**Goal of the exercise**
Give each line of the records again exactly and omit every picture.

+++

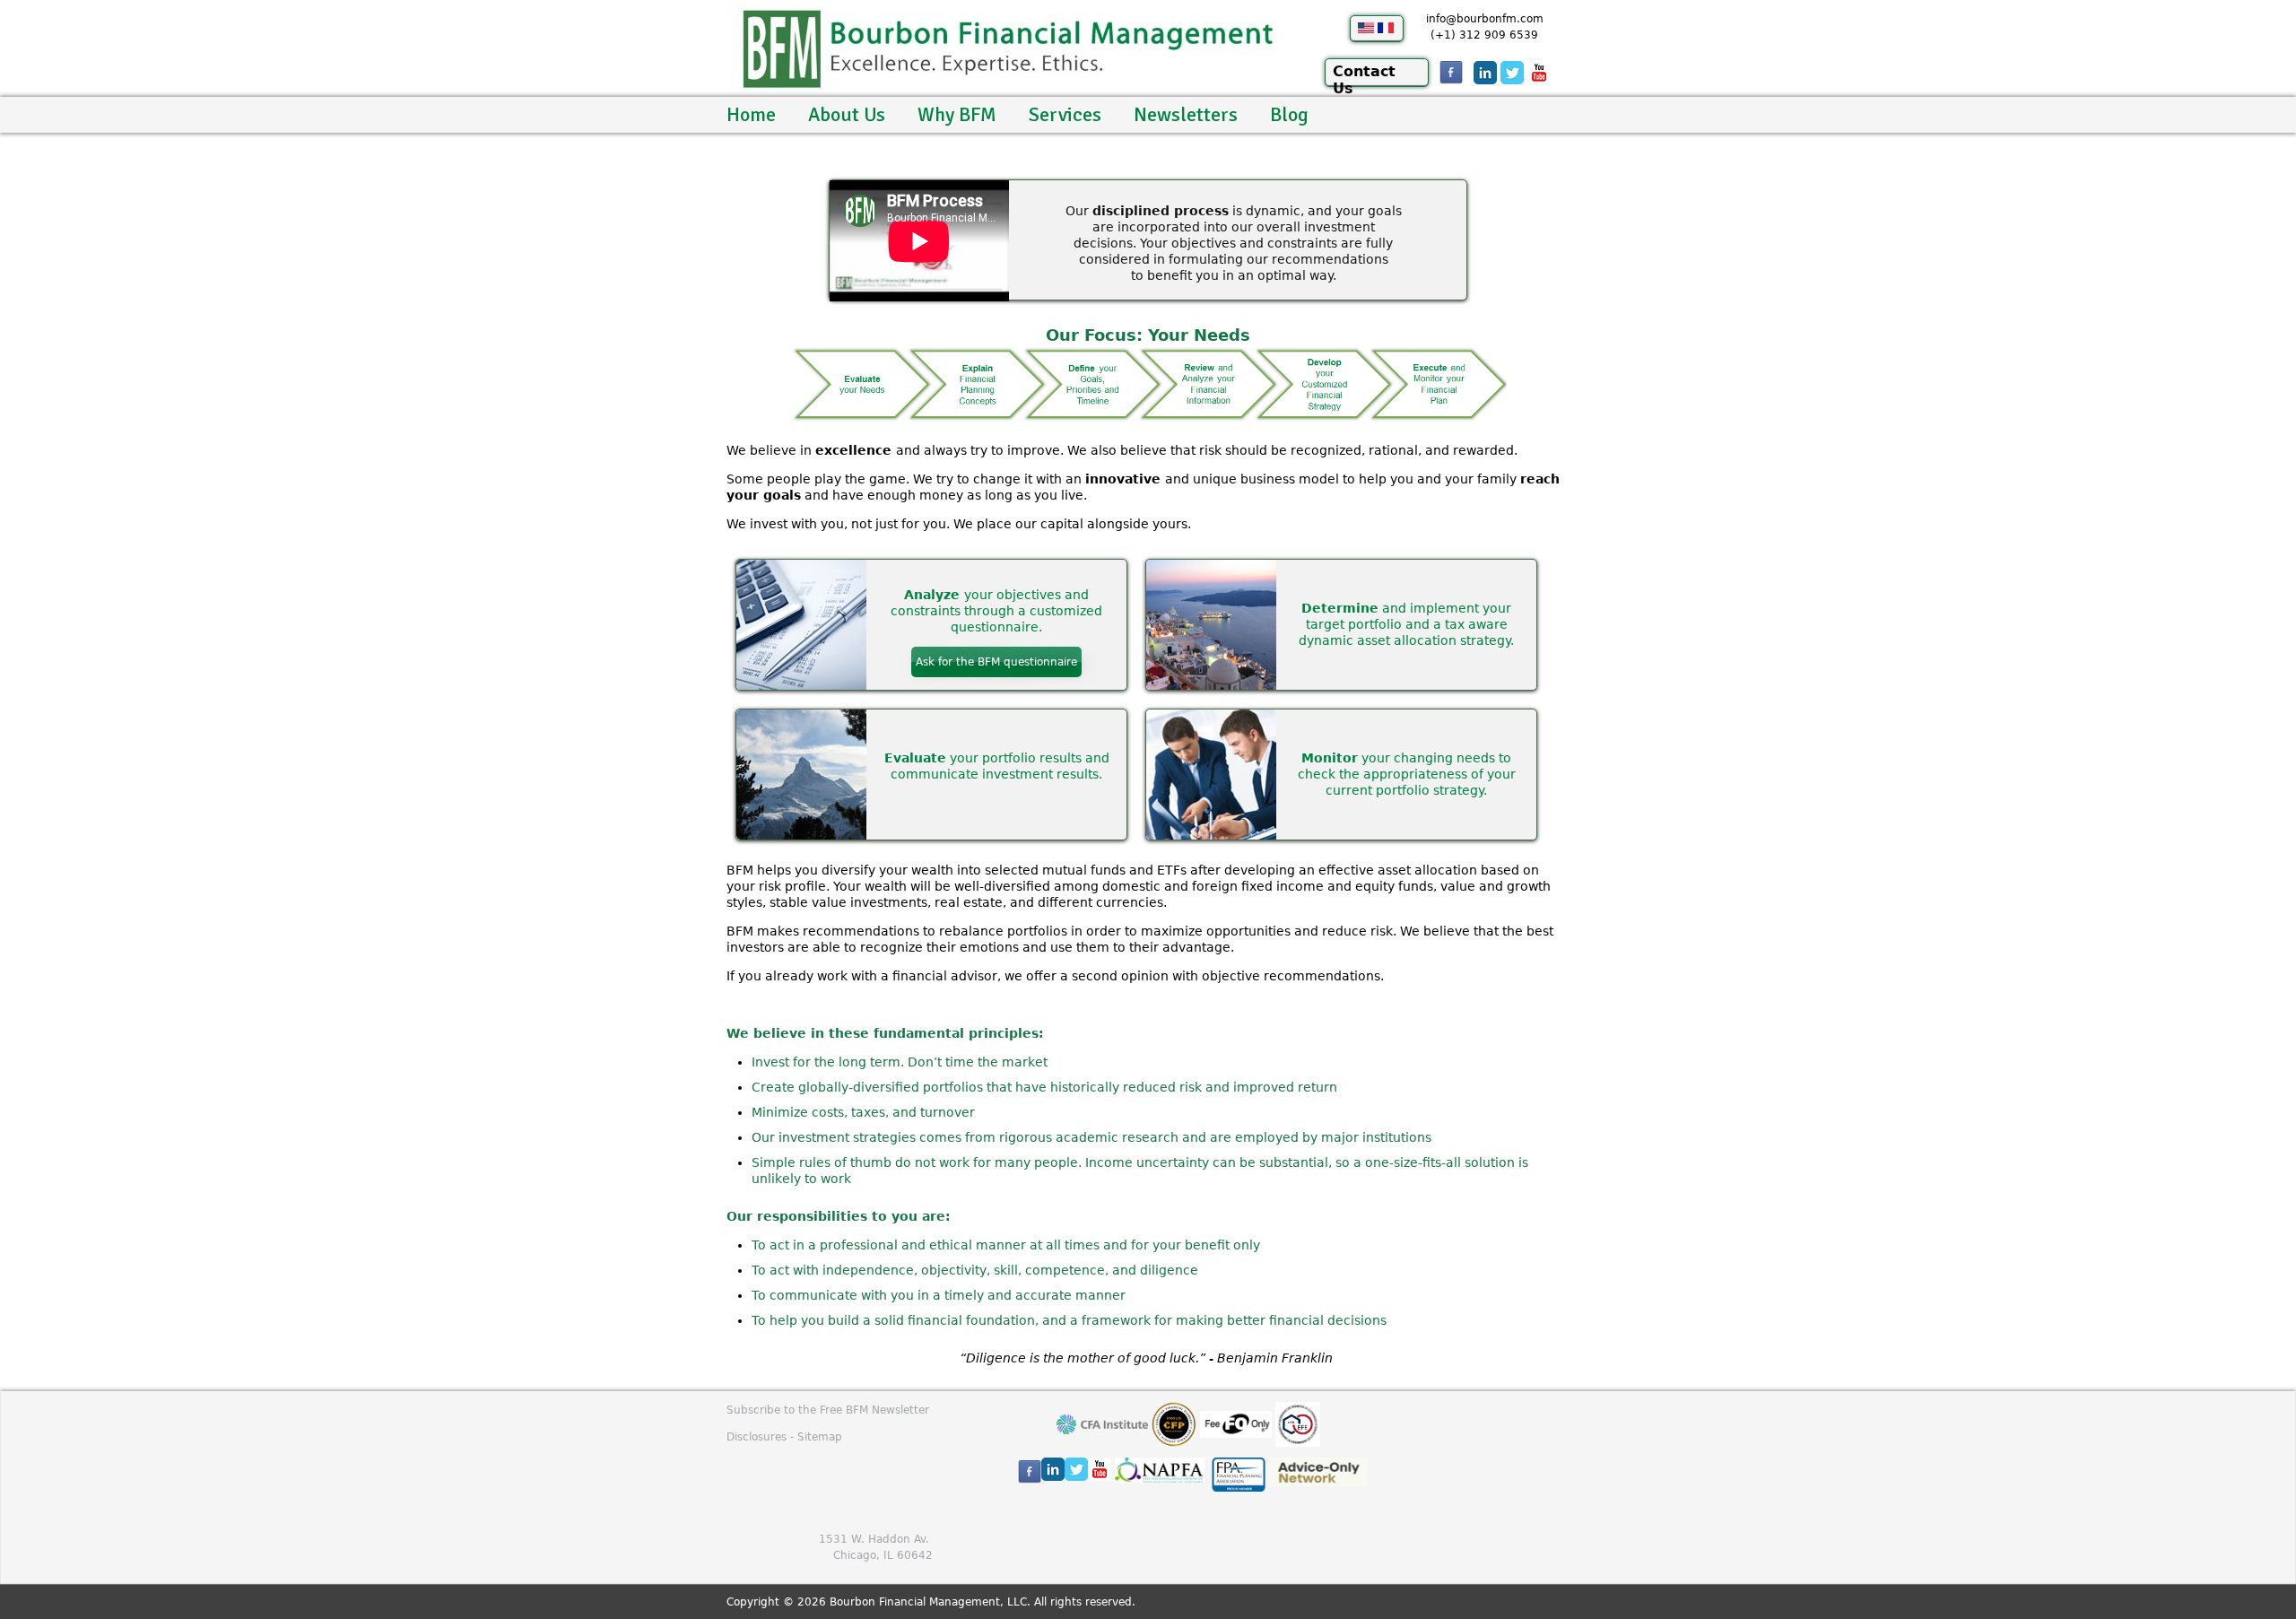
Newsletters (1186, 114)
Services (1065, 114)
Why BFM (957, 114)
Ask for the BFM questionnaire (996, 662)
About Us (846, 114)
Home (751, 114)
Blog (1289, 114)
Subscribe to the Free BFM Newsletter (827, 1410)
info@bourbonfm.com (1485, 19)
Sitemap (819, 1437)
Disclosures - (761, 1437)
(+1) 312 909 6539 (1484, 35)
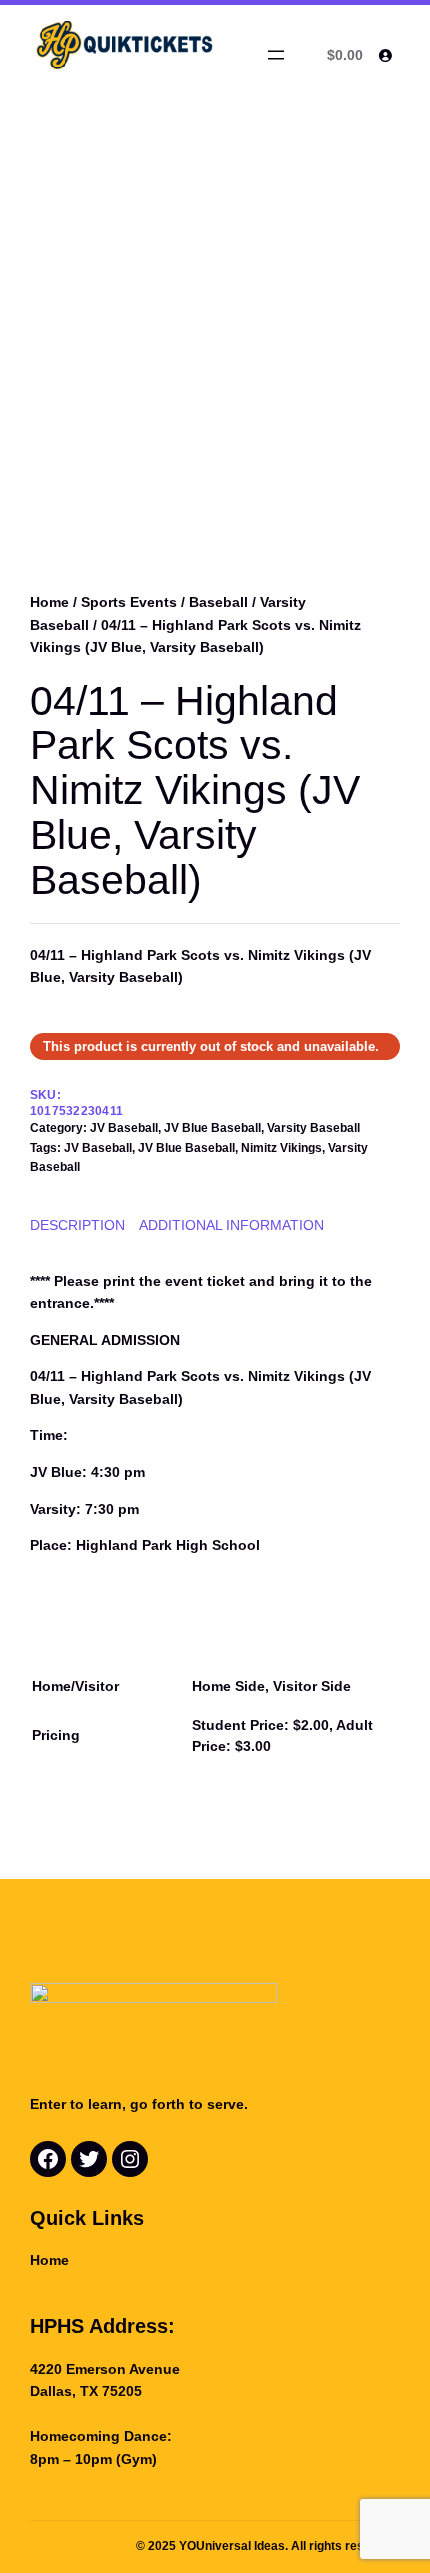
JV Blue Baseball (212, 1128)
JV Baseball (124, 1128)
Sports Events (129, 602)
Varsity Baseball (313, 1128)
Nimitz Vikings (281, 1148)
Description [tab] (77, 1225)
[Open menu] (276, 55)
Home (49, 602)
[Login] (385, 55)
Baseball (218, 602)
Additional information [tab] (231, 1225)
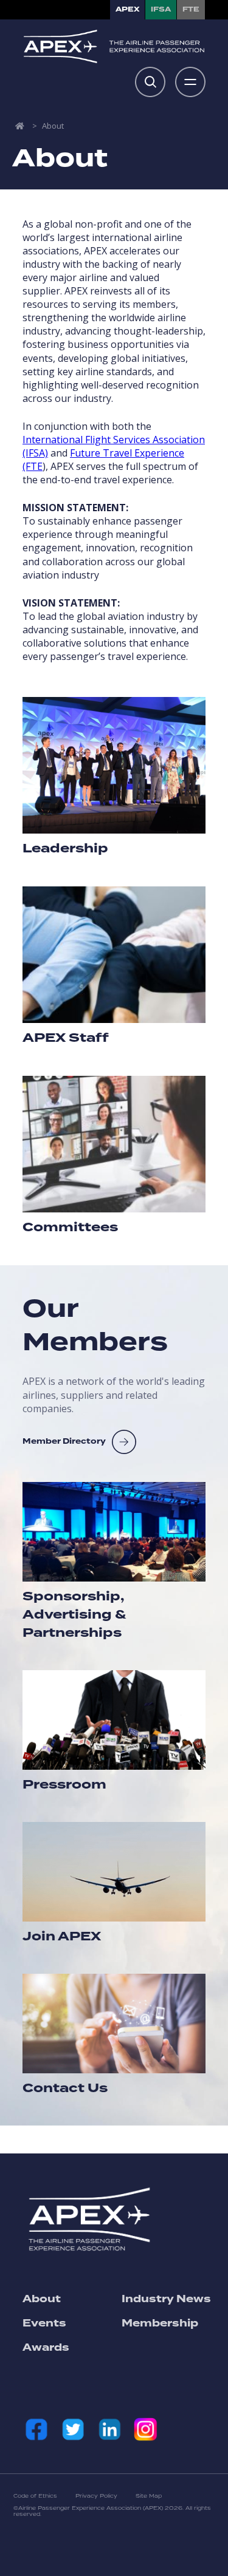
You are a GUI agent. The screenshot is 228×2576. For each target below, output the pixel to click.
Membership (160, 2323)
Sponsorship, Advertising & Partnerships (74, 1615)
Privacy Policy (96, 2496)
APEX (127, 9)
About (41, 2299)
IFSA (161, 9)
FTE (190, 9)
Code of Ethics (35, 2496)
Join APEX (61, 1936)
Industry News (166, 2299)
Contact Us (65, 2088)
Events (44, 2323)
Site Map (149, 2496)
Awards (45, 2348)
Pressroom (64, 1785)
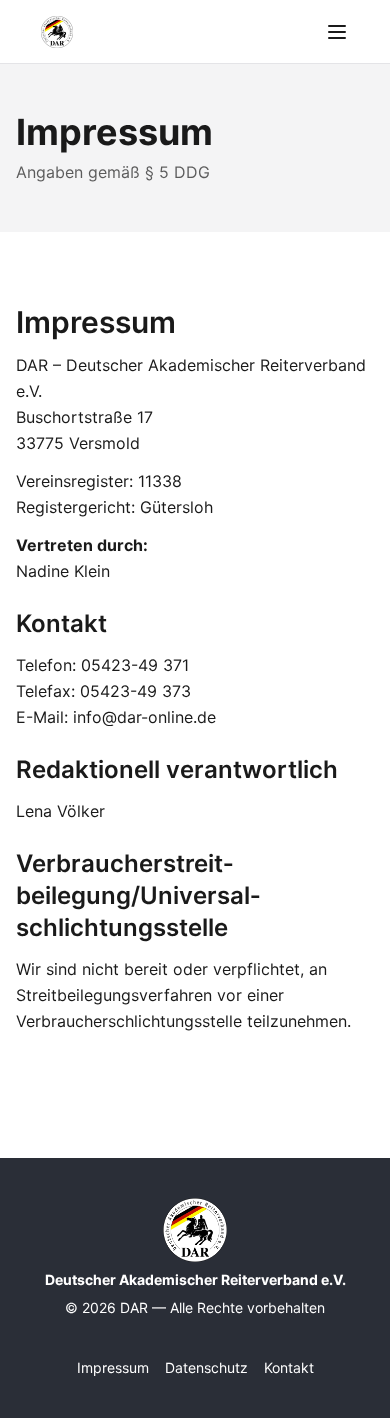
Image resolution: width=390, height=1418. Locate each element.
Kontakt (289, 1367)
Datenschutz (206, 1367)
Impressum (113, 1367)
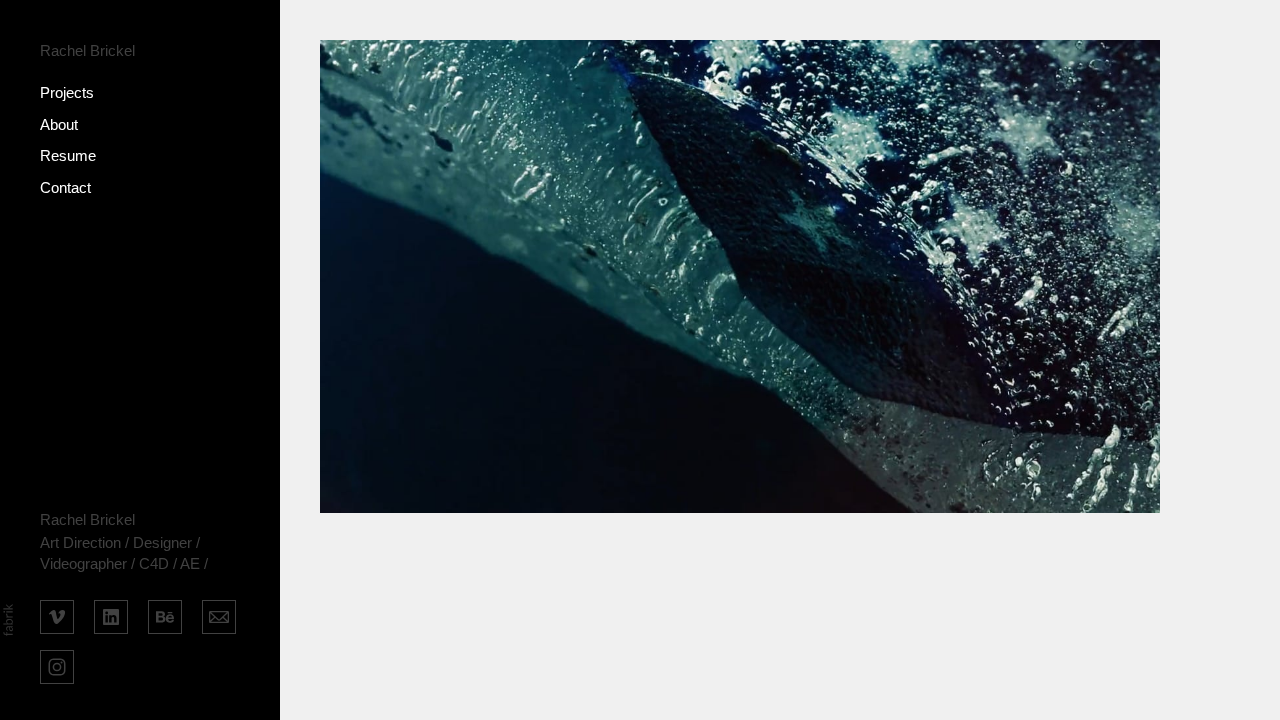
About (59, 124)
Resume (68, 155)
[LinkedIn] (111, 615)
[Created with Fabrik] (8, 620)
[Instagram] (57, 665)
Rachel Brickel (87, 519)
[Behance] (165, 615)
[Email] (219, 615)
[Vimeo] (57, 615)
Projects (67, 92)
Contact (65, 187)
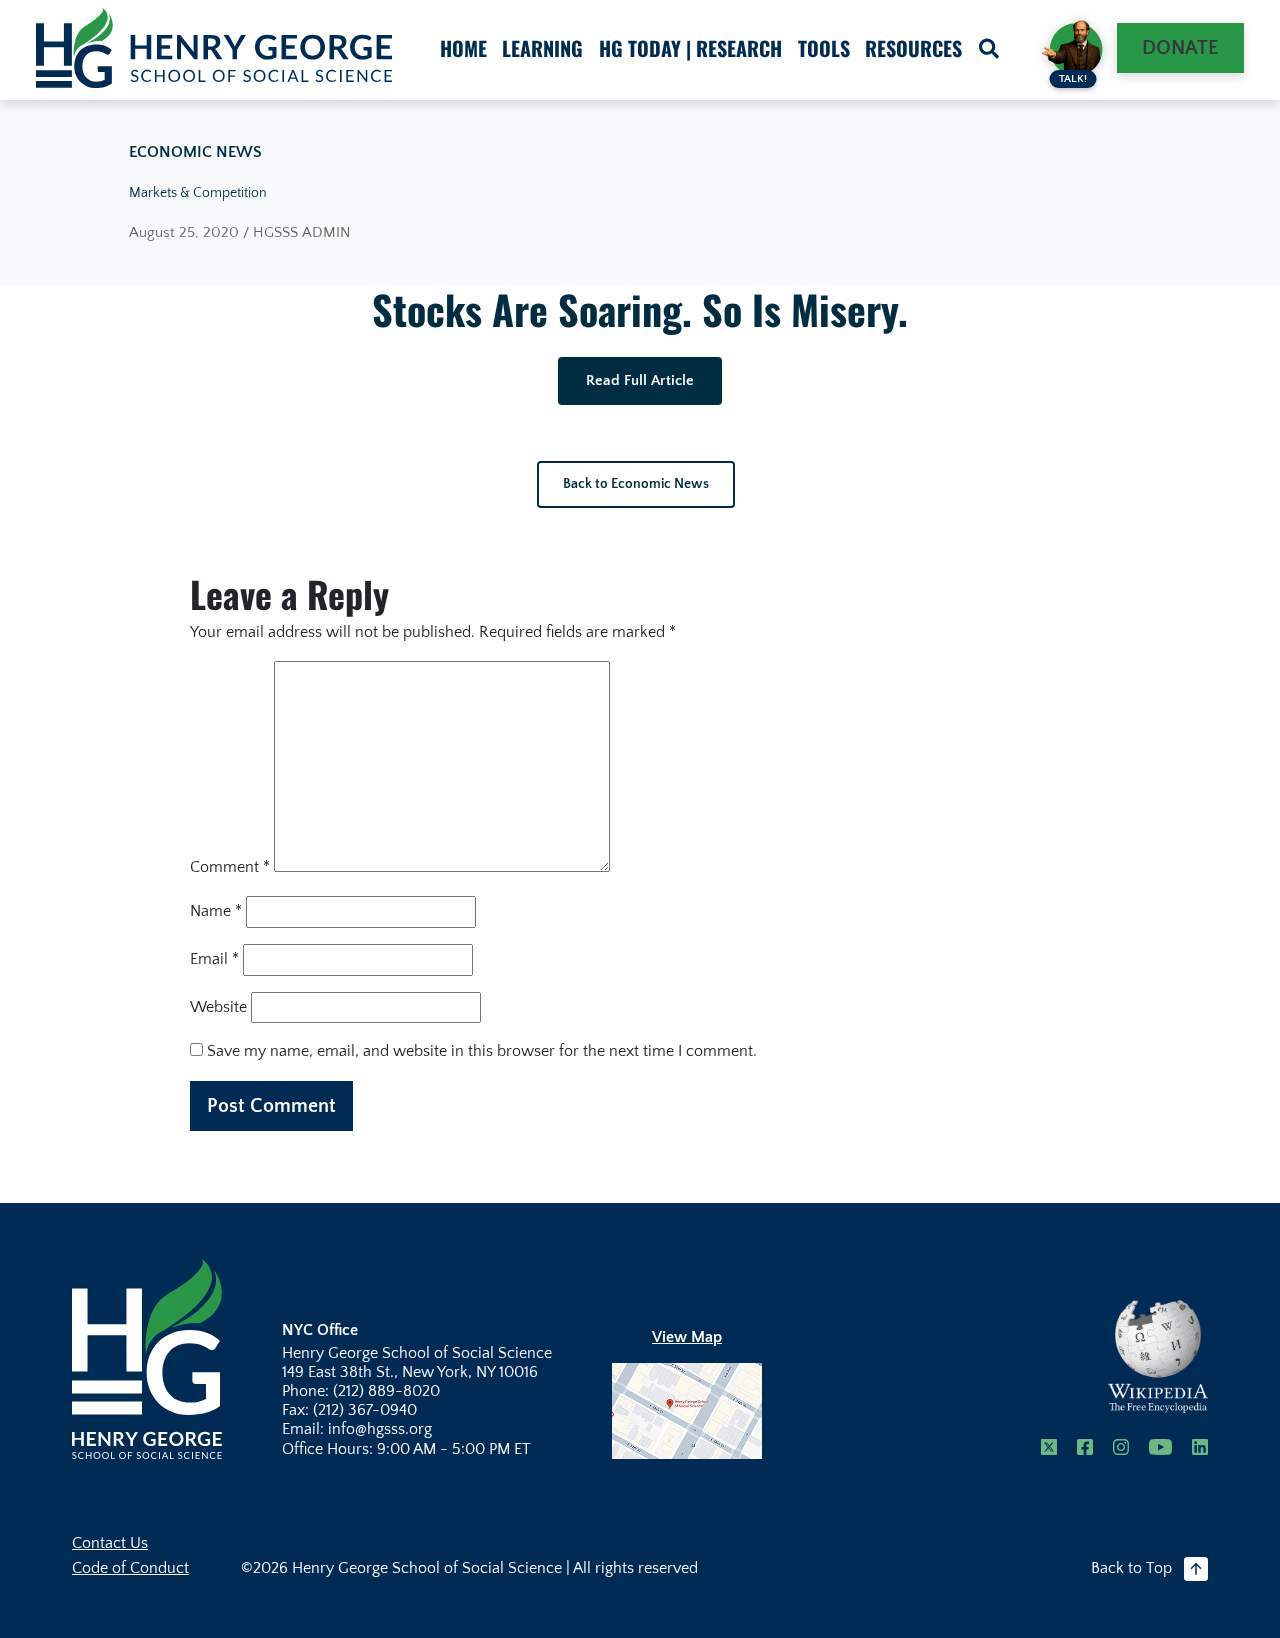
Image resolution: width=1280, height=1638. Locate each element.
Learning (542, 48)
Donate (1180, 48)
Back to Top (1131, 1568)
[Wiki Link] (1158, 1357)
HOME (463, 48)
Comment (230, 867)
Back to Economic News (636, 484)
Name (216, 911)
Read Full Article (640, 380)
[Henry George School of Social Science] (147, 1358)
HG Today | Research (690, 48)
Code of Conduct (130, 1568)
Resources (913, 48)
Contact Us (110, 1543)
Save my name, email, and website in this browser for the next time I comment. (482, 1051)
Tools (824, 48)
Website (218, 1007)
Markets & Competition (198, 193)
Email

+++

**Response to the exercise**
Newsletters (1186, 114)
Services (1065, 114)
Why BFM (957, 114)
Ask for the BFM questionnaire (996, 662)
About Us (846, 114)
Home (751, 114)
Blog (1289, 114)
Subscribe to the Free BFM Newsletter (827, 1410)
info@bourbonfm.com (1485, 19)
Sitemap (819, 1437)
Disclosures - (761, 1437)
(+1) 312 909 6539 (1484, 35)
JV Blue Baseball (212, 1128)
JV Baseball (124, 1128)
Sports Events (129, 602)
Varsity Baseball (313, 1128)
Nimitz Vikings (281, 1148)
Description [tab] (77, 1225)
[Open menu] (276, 55)
Home (49, 602)
[Login] (385, 55)
Baseball (218, 602)
Additional information [tab] (231, 1225)
You are a GUI agent. The screenshot is 228×2576. For each target below, output the pixel to click.
Membership (160, 2323)
Sponsorship, Advertising & Partnerships (74, 1615)
Privacy Policy (96, 2496)
APEX (127, 9)
About (41, 2299)
IFSA (161, 9)
FTE (190, 9)
Code of Ethics (35, 2496)
Join APEX (61, 1936)
Industry News (166, 2299)
Contact Us (65, 2088)
Events (44, 2323)
Site Map (149, 2496)
Awards (45, 2348)
Pressroom (64, 1785)
Image resolution: width=390, height=1418. Locate each element.
Kontakt (289, 1367)
Datenschutz (206, 1367)
Impressum (113, 1367)
About (59, 124)
Resume (68, 155)
[LinkedIn] (111, 615)
[Created with Fabrik] (8, 620)
[Instagram] (57, 665)
Rachel Brickel (87, 519)
[Behance] (165, 615)
[Email] (219, 615)
[Vimeo] (57, 615)
Projects (67, 92)
Contact (65, 187)
Image resolution: width=1280, height=1638. Locate each element.
Learning (542, 48)
Donate (1180, 48)
Back to Top (1131, 1568)
[Wiki Link] (1158, 1357)
HOME (463, 48)
Comment (230, 867)
Back to Economic News (636, 484)
Name (216, 911)
Read Full Article (640, 380)
[Henry George School of Social Science] (147, 1358)
HG Today | Research (690, 48)
Code of Conduct (130, 1568)
Resources (913, 48)
Contact Us (110, 1543)
Save my name, email, and website in this browser for the next time I comment. (482, 1051)
Tools (824, 48)
Website (218, 1007)
Markets & Competition (198, 193)
Email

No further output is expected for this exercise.